Thursday, February 26, 2009 : Permalink

Bloomberg – Distressed assets offer the best investment opportunities this year as the global recession deepens, billionaire hedge-fund manager John Paulson said.

“The decline in the market has created a very good buying opportunity,” Paulson, 53, whose New York-based Paulson & Co. oversees about $30 billion, said in a speech at a hedge-fund seminar hosted by Societe Generale and Lyxor Asset Management in Tokyo today. “Distressed opportunity in the U.S. is shaping up to be the best opportunity in a lifetime.”

Paulson said he’s focused on assets such as mortgages and debt from bankrupt companies, while in the equities markets he cited the utilities, consumer staples and pharmaceutical industries. Financial stocks remain risky, Paulson said.

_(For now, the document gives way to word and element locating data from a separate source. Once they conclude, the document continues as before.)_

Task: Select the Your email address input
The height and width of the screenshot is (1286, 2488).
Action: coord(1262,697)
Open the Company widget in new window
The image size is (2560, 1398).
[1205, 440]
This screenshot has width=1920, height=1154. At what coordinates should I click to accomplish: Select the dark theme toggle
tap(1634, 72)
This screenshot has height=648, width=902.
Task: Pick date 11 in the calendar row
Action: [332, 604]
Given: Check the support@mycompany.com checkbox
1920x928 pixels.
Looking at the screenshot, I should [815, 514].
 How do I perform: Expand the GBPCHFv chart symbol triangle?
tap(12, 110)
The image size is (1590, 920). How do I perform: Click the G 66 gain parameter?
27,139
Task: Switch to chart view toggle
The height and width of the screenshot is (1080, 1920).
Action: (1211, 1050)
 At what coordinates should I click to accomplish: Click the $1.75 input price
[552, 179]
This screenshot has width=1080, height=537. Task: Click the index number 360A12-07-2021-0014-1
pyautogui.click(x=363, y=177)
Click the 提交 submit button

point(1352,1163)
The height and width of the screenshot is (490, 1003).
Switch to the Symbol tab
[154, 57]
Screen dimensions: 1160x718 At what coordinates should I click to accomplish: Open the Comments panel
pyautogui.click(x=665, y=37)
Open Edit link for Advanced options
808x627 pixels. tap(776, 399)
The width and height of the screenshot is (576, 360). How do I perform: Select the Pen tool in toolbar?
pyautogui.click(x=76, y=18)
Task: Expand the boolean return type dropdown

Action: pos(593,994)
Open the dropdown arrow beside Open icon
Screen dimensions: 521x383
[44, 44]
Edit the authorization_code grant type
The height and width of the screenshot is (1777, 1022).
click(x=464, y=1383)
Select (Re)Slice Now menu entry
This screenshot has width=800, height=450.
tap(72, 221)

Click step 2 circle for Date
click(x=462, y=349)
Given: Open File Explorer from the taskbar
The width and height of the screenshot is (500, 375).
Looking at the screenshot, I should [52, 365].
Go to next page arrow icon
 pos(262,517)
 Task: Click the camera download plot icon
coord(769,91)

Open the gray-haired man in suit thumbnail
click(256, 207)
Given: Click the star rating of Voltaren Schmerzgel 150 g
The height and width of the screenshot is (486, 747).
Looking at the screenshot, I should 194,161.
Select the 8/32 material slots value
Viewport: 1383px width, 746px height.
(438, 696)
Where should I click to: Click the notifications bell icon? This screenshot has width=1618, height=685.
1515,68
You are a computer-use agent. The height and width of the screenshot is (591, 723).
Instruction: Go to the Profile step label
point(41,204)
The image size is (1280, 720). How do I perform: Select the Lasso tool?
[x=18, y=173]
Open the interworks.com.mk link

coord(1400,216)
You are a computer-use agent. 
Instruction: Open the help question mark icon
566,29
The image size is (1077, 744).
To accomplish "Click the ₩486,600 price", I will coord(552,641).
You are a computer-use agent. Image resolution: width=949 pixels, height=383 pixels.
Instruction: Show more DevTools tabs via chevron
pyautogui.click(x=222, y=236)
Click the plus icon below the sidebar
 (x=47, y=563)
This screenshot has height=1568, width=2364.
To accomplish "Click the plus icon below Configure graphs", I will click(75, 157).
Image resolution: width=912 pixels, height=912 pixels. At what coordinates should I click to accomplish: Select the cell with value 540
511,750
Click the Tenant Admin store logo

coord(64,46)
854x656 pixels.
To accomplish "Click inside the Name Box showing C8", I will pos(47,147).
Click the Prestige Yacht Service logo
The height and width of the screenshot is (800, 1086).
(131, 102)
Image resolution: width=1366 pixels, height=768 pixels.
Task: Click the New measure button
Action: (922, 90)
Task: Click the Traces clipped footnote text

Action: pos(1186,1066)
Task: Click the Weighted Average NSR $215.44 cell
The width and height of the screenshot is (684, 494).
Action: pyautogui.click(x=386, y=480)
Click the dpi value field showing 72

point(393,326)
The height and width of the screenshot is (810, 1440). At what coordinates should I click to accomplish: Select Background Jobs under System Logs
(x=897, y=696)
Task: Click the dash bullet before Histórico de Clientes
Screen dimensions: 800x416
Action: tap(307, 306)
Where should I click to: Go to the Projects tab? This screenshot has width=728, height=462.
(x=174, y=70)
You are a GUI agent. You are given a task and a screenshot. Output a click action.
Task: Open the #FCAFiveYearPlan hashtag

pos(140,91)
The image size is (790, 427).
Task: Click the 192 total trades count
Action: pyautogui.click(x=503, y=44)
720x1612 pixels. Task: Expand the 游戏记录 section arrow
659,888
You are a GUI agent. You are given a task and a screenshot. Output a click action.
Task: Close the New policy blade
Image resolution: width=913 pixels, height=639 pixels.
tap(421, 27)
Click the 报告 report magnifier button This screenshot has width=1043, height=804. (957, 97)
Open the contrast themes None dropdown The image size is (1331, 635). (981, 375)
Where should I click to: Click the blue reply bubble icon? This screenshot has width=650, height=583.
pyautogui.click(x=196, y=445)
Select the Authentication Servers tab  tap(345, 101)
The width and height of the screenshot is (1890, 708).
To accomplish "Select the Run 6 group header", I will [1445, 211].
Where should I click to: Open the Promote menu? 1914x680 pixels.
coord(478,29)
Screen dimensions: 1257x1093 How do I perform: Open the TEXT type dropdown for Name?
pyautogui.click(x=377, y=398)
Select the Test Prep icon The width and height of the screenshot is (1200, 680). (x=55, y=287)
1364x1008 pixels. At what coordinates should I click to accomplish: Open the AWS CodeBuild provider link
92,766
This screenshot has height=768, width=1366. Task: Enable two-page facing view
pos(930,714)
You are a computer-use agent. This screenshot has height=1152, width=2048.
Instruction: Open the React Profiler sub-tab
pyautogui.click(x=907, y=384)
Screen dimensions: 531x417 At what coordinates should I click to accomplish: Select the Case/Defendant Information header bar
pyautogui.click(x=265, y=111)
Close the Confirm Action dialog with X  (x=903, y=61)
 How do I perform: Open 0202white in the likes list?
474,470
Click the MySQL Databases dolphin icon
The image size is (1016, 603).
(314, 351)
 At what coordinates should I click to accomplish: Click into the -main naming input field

In the 15 years since starting its first funds, Paulson & Co.’s one down year was 1998. All his funds were profitable in 2008, with the flagship fund returning about 38 percent, compared with a loss of 19 percent for hedge funds worldwide on average. The 2008 returns came after his funds made more than $3 billion for the firm in 2007 by anticipating the collapse of the U.S. housing market and subprime mortgages.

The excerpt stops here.